I am not a 'good' man, and have never claimed that I was. All I say of myself is that I am civil.


That is quite a statement.

Well I am glad that I got the gist of it and have an understanding of it. There is so much more that can be read into poetry than just the surface of the words.
on Sep 09, 2006
Okay I found him and had a read up

WWW Link">Link[link="http://religiousmovements.lib.virginia.edu/nrms/satanism/churchof.html"]WWW Link

quote from the link:-

The Church of Satan proposes that emotions such as greed, lust, and hatred are natural instincts and the denial of these feelings is utterly incorrect. They point out the hypocrisy that stems from people worshipping laws that they can't possibly follow, then feeling better again once they have confessed their sins and repented. Members would descibe themselves not as beings full of hatred and sin, but normal people who have come to grips with the carnal nature of humanity.
end quote


emotions such as greed, lust, and hatred are natural instincts - this I believe is true, we are born and have to be taught to be good and "nice".

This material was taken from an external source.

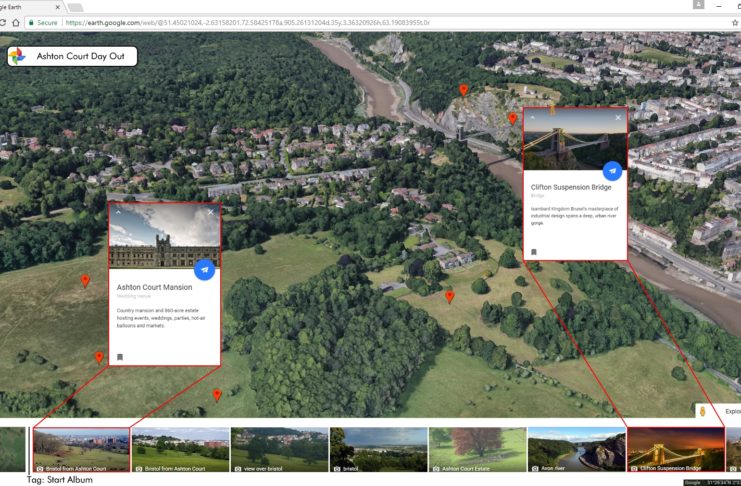Image resolution: width=741 pixels, height=486 pixels.
Task: Close the Ashton Court Mansion info card
Action: click(210, 212)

I do believe that without good this world would be a total shit hole, it is a good thing that man works at being good and kind and considerate toward one another.

I could not belong to that church, I believe in striving for goodness rooting out my bad evil inner self which is where my inner turmoil comes into play. Sometimes it does feel so good to be really angry and hateful, but it is the feeling afterwards that I despise, the self loathing and disbelief in my actions. So I fight the bad to go for the good.

It is indeed a very interesting poem.
on Sep 09, 2006
behold these wounds in mine open hands..
dripping endlessly with the culmination of my sins.
for ive tarried excessively long
in laying waste to paradise...
gorging myself on mans icy contempt,
and all the while starving myself of anything
bearing even a vague likeness
to pompous compassion.


Whoa - angry and icy!

I would love to hear aeryks interpretation of this - blasphemy aaargh! Me thinks we should keel haul im on capt'n starkers ship!

Am I correct in seeing this as Jesus pouring his guts out in a vile spew of distate for mans constant deniel of him?

or is it something completely different?
on Sep 10, 2006
To: jennifer1

Am I correct in seeing this as Jesus pouring his guts out in a vile spew of distate for mans constant deniel of him?


It's more a case of a worshipper raging at the gods for their incompetence and deceit... and at their 'followers', for failing to see that the feet they wash with blood and tears actually belong to those useless idols the prophets of the OT spent so much breath condemning - uselessly.
on Sep 10, 2006
To: jennifer1

A different take on the 'jesus' you referred to (may it make KFC and her ilk vomit).

We All Have Our Jesus Too.

We all have our jesus too

That’s the darkly shining, impish
Bitchjesus, Loki’s
Brother,
That I still sometimes see and think that I believe in.

If my jesus ever wept he did it in acid over a
Grin as he bucked on some fat
Niggahs cock.

I’ve seen him in sheds with kids, burning kittens
In alleys with the 50 kicking 1 to death.

I’ve seen him in cells with the torturers and
In the basement with daddy, fucking the kid.

See, this evil
Bitchjesus died for the torturers and the pimps and the
Child killers and the rapists

The pornographers, perverts and freaks.

Freaks, pretty puppets, just like
Me.

But I’m not feeling guilty so I don’t want saving and

What I actually like about him (other than his pretty mouth and his pretty ass)
is that he didn’t
Fucking
Whine.
on Sep 10, 2006
Yes, I can see that it would make them pukey, you will have aeryk on his knees praying for your soul!